Extract:

--- START ---

It is hard to fuck up a ratings system.

People do. But since in its most basic format, a league table is a ratings system, and a league table will usually give a decent approximation of the best and worst teams, it is quite hard to do worse.

It is worth considering its constituent elements though, for anyone planning to construct one, to outline the basic issues of design, and problems in scheduling structures that bring them undone (or need to be corrected for). To do this I'll look at five systems: a basic league table (which as noted, is a form of rating), the ICC system for cricket, the IRB system for rugby, Elo (which is widely used, but I'll focus on football) and my own cricket ratings.

Margin of victory

Your standard results-based backward-looking rating system (there may be others but they aren't widely used) bring together a set of results and project the quality (and possibly future performance) of teams based on games played. There are two basic two options for the result: the result; or the margin of victory.

A league table and the ICC use just the result. The IRB has a little each way by providing a bonus for a larger margin of victory, while the Elo soccer rating and my own cricket ratings use the margin of victory. The benefit of using the margin is that it provides more information, particularly in sports where the result is relatively predictable but it might reasonably be considered that there is a Pythagorean relationship between the points differential and eventual wins.

One thing I have considered but not implemented was to account for Test draws by examining "distance to victory". Hence a drawn match with one side 100 runs in arrears and the other needing 2 wickets would have a margin of 100 - 2 wickets (nominally 50 runs in my ratings). A non-linear relationship for wickets is another margin option to consider. Note that the added accuracy of these changes is marginal at best.

Strength of opposition

Here lies the first leap forward from a basic league table: the measuring of schedules. In many leagues this is not strictly necessary as the schedules are relatively even. In cricket it is nonsense to forgo it.

--- END ---

Data extract:
--- START ---

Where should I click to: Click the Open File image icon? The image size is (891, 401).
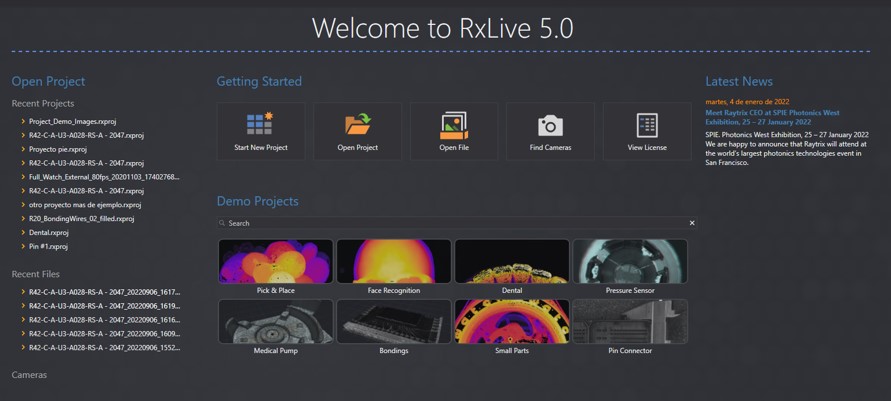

--- END ---

Problem description:
Reproduce word for word the part of the ratings-system text starting with "It is hard to" and going on through "own cricket ratings.".

Full solution:
It is hard to fuck up a ratings system.

People do. But since in its most basic format, a league table is a ratings system, and a league table will usually give a decent approximation of the best and worst teams, it is quite hard to do worse.

It is worth considering its constituent elements though, for anyone planning to construct one, to outline the basic issues of design, and problems in scheduling structures that bring them undone (or need to be corrected for). To do this I'll look at five systems: a basic league table (which as noted, is a form of rating), the ICC system for cricket, the IRB system for rugby, Elo (which is widely used, but I'll focus on football) and my own cricket ratings.